At one with himself, Ellison ponders crushing the Linux market

A koan for Red Hat

By Ashlee Vance

Posted in Channel, 17th April 2006 22:55 GMT

Those wondering how Oracle would respond to Red Hat's purchase last week of JBoss didn't have to wait long for some action. Oracle chief Larry Ellison dropped a few not so subtle bombs during a recent interview, saying he would buy a Linux maker if the companies had some real value. Given that Ellison doesn't think Red Hat or Novell worth their market cap, he may order Oracle to fire up its own version of Linux.

The Financial Times cornered Ellison at his palatial Silicon Valley spread - a point driven home again and again by the reporter clearly impressed with the Oracle CEO's largesse.

"Sitting in a sparse Japanese pavilion beside a private lake hidden among the wooded hills of northern California, the software industry's second-richest man seems fully in command of his domain," the paper tells us. "This is Larry Ellison's personal Xanadu. Designed, he says, to resemble a Japanese village with structures from different parts of the country's history, it has taken five years to plan and 10 to build."

"There's a primal connection to running water, and cut, unfinished wood," Ellison told the paper.

While impressive, Ellison's inclination towards cut wood doesn't get to the meat of the interview. That comes much, much, much later when Ellison reveals that he has considered buying a Linux maker but thought such a move a waste of time.

"I don't see how we could possibly buy Red Hat," Ellison told the paper. "I'm not going to spend $5bn, or $6bn, for something that can just be so completely wiped off the map."

The same thinking holds true for Novell, Ellison said.

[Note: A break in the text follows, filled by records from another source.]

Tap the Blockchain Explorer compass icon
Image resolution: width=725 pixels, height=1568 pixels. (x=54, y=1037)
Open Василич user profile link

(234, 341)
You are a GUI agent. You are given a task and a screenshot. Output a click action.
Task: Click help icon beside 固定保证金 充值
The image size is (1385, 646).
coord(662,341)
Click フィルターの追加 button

So, Oracle may well build its own version of Linux in order to help it compete with Microsoft and others.

"I'd like to have a complete stack," Ellison told the paper. "We're missing an operating system. You could argue that it makes a lot of sense for us to look at distributing and supporting Linux."

Such chatter seems to be more of a territory-marking exercise than anything else.

Ellison says Oracle wanted JBoss but wasn't willing to go as far as Red Hat with its offer. Many pundits, however, think Oracle may have offered more but that JBoss preferred to go to Red Hat where its software stands a better chance of survival. Oracle may well have killed off the open source application server, preferring to push its own code.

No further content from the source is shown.